B. In chapter 4 James has talked a lot about being humble – and about pride. Pride and humility have a powerful effect upon the way a person lives, affecting the big things and the little things.
1. It affects your relationships. It affects your schedule. It affects your finances. It affects your ethics. It affects everything!
2. Well, here in James 4:13-17 is one concrete example of how humility and pride affect your life. And it has to do with how we make plans for the future.
3. The proud person, says, “Today or tomorrow we will go into such and such a town and spend a year there and trade and make a profit.”
4. The humble person, on the other hand, says, “If the Lord wills, we will live and do this or that.”
5. The proud person “boasts in his arrogance,” putting his confidence in himself that he can control his life and make himself prosper. He lives under the false impression of being independent and permanent, when in reality he has no idea what tomorrow will bring, or even if he will live until tomorrow.
6. The humble person knows we are created by God and completely dependent on Him who rules all things. The humble person knows therefore that life is fragile and ephemeral: “a mist that appears for a little time and then vanishes.” The humble person knows we’re not in control of our lives.
7. This passage is one more illustration of how God is opposed to our pride but gives grace to the humble. James 4:6
C. Over and over again as we’ve walked through the epistle of James, it seems like James is picking up on things his older brother Jesus taught. And this is no exception.
1. Luke 12:16–21 “The ground of a certain rich man produced a good crop. 17 He thought to himself, ‘What shall I do? I have no place to store my crops.’ 18 Then he said, ‘This is what I’ll do. I will tear down my barns and build bigger ones, and there I will store all my grain and my goods. 19 And I’ll say to myself, “You have plenty of good things laid up for many years. Take life easy; eat, drink and be merry.” ’ 20 But God said to him, ‘You fool! This very night your life will be demanded from you. Then who will get what you have prepared for yourself?’ 21 This is how it will be with anyone who stores up things for himself but is not rich toward God.”

────────────────

STATED PROBLEM 1 ->
Answer the following questions from the notes on James 4:
(a) Which verses are given as one concrete example of how humility and pride affect a person's life?
(b) What does the humble person say when making plans for the future?
(c) Which passage from Luke is quoted?
STATED PROBLEM 2 ->
State whether each statement agrees with the notes on James 4, answering yes or no and quoting the words that decide it:
(a) The proud person plans to spend a year in a town, trade and make a profit.
(b) The humble person believes he is in control of his life.
(c) Jesus is described as James's younger brother.
STATED PROBLEM 3 ->
Carry the notes on James 4 forward from their final sentence.

Interface element records

────────────────

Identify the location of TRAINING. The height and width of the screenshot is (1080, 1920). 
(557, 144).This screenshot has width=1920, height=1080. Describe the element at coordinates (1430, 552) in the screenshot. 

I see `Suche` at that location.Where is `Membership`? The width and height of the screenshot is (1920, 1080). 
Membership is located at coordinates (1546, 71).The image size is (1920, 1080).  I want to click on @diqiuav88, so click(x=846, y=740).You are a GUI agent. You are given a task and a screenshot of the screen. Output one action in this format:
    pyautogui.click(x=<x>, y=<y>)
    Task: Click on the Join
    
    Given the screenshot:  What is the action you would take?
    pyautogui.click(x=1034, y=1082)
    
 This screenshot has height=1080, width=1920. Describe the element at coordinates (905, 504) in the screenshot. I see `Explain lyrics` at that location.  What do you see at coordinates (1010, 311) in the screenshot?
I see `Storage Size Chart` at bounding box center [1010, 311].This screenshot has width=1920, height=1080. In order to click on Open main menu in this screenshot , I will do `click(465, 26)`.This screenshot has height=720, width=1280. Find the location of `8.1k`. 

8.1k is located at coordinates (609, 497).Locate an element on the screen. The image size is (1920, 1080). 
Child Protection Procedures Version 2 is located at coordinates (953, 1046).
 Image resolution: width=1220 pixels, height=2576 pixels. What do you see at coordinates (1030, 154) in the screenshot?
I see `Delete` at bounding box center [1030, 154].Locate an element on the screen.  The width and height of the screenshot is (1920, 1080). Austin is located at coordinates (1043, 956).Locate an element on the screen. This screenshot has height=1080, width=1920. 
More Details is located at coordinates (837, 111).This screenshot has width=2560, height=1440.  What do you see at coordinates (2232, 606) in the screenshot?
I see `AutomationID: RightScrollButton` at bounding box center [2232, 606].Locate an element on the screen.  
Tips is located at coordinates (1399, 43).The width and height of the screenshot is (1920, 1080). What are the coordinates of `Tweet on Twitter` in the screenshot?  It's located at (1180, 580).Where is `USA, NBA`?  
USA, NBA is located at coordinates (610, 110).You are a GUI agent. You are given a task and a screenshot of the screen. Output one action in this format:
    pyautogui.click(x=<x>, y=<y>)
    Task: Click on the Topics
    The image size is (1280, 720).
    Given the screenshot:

────────────────

WRITTEN REPLY 1 ->
(a) James 4:13-17
(b) “If the Lord wills, we will live and do this or that.”
(c) Luke 12:16–21

WRITTEN REPLY 2 ->
(a) Yes: “Today or tomorrow we will go into such and such a town and spend a year there and trade and make a profit.”
(b) No: “The humble person knows we’re not in control of our lives.”
(c) No: “his older brother Jesus”

WRITTEN REPLY 3 ->
2. In this Jesus may well be thinking of Proverbs 27:1 “Do not boast about tomorrow, for you do not know what a day may bring.”
3. “This very night your life will be demanded from you. Then who will get what you have prepared for yourself?”
II. There is so much here for us to think about, so much which is relevant to our lives.
A. It’s all built on the fact that God is sovereign.
1. He is the One “who works all things according to the counsel of his will.” Ephesians 1:11
2. “He does all that he pleases.” Psalm 115:3 “He puts one down and lifts another up.” Psalm 75:7
3. Sometimes He lifts a person up and allows him to look mighty, like that person can do anything he wants. But behind the curtain it is actually God’s power making him appear mighty.
4. We see an example of this in the story of Sennacherib, the king of Assyria, and his conquests.
a. Sennacherib had been very successful in conquering the nations around him and building a great empire. He had turned great cities into ruins, and mighty peoples into cowering beggars. And God quotes Sennacherib as saying, “I’ve reached all of these great heights myself!” (Is.37:23-25)
b. But then God responds by saying to Sennacherib, “Have you not heard? Long ago I ordained it. In days of old I planned it; now I’ve brought it to pass, that you have turned fortified cities into piles of stone, and that their people, drained of power, are dismayed and put to shame.” (Isa.37:26-27)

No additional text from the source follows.